Write the expression for the unit vector $\hat{p}$.

$\hat{p}=\frac{\overline{p}}{p}$

Here, $\overline{p}$is the momentum of the planet and $p$is the magnitude of the momentum.

For $\overline{p}=\left(-2.6\times {10}^{29},-1.0\times {10}^{29},0\right)kg.m/s$and$p=2.785\times {10}^{29}kg.m/s$ .

$$\begin{gathered} \hat{p}=\frac{\left(-2.6\times {10}^{29},-1.0\times {10}^{29},0\right)kg.m/s}{2.785\times {10}^{29}kg.m/s} \\ =\left(-0.9335,-0.359,0\right) \end{gathered}$$

Rewrite equation (1)

$\overline{F_{\parallel }}=\left(\overline{F}.\hat{p}\right)\hat{p}$

For $\hat{p}=\left(-0.9335,-0.359,0\right)$and $\overline{F}=\left(-2.5\times {10}^{22},-1.4\times {10}^{23},0\right)N$$$\begin{gathered} \overline{F}=\left(\left(-2.5\times {10}^{22},-1.4\times {10}^{23},0\right)N\times \left(-0.9335,-0.359,0\right)\right)\times \left(-0.9335,-0.359,0\right) \\ =\left(2.33375\times {10}^{22}+5.026\times {10}^{22}\right)N\times \left(-0.9335,-0.359,0\right) \\ =7.3635\times {10}^{22}N\times \left(\left(-0.9335,-0.359,0\right)\right) \\ =\left(-6.87\times {10}^{22},-2.64\times {10}^{22},0\right)N \end{gathered}$$

Determination of the perpendicular force of the planet

The equation of force for the planet can be expressed as,

$$\begin{gathered} F_{net}=\overline{F_{\parallel }}+\overline{F} \\ \overline{F_{\perp }}=F_{net}-\overline{F_{\parallel }} \end{gathered}$$

For $F_{net}=\left(-2.5\times {10}^{22},-1.4\times {10}^{23},0\right)N$, and $\overline{F_{\parallel }}=\left(-6.87\times {10}^{22},-2.64\times {10}^{22},0\right)N$.

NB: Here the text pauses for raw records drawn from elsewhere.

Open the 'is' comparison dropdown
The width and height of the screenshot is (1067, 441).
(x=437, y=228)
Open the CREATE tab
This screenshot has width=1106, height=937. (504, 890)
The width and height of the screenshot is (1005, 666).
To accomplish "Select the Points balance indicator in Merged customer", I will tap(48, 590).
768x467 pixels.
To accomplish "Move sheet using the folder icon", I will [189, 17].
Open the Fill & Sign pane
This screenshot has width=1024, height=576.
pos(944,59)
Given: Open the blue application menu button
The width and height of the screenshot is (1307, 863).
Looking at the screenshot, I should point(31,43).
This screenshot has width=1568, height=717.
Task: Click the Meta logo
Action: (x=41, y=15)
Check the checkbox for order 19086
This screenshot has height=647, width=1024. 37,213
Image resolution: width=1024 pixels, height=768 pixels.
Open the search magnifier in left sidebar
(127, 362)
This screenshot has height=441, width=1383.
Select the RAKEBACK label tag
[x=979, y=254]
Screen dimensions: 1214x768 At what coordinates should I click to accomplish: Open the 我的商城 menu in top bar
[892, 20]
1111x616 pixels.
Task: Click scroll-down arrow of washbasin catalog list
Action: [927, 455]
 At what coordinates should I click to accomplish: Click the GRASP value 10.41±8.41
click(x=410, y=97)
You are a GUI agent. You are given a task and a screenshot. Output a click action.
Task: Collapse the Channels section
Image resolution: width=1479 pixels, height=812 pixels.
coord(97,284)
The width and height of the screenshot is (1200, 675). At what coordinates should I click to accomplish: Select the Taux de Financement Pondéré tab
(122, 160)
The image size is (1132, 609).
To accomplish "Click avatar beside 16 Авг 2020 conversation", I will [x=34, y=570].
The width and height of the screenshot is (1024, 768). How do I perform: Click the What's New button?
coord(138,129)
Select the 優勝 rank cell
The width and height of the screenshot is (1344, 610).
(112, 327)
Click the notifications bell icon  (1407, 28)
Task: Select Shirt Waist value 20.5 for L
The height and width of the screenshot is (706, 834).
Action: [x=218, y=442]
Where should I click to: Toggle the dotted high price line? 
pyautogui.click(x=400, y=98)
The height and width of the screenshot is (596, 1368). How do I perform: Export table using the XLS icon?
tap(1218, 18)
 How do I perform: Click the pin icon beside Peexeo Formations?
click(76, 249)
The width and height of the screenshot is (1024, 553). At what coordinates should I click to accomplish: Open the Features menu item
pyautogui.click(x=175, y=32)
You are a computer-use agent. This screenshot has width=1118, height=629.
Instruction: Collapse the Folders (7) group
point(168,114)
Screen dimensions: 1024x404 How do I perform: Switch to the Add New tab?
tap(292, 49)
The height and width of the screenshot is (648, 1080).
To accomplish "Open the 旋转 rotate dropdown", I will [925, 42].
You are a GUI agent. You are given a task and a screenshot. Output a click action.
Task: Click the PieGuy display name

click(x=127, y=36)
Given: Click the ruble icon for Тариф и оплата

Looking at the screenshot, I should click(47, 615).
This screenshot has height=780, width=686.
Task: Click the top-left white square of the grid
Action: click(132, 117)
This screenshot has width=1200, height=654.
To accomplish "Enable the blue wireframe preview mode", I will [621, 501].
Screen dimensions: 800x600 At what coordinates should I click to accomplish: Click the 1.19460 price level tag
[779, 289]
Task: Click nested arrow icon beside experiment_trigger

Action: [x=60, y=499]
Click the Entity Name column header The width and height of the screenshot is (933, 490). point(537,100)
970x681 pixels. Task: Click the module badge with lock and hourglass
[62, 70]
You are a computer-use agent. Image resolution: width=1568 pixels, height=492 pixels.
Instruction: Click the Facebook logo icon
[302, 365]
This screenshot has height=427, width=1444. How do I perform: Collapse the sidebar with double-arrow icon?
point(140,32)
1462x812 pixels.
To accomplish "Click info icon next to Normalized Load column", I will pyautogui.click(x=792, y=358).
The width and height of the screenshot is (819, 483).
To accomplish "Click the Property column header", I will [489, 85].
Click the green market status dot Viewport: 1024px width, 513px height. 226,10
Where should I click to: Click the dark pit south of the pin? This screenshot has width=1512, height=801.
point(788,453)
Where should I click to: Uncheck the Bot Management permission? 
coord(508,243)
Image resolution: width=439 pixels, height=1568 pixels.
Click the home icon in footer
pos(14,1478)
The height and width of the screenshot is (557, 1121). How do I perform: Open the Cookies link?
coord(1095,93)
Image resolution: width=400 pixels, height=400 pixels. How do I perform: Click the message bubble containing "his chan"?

$$\begin{gathered} \overline{F_{\perp }}=\left(\left(-2.5\times {10}^{22},-1.4\times {10}^{23},0\right)N-\left(-6.87\times {10}^{22},-2.64\times {10}^{22},0\right)N\right) \\ =\left(4.37\times {10}^{22},-1.13\times {10}^{23},0\right)N \end{gathered}$$

Thus, the values of $\overline{F_{\parallel }}$and $F_{\perp }$are $\left(-6.87\times {10}^{22},-2.64\times {10}^{22},0\right)N$and $\left(4.37\times {10}^{22},-1.13\times {10}^{23},0\right)N$ respectively.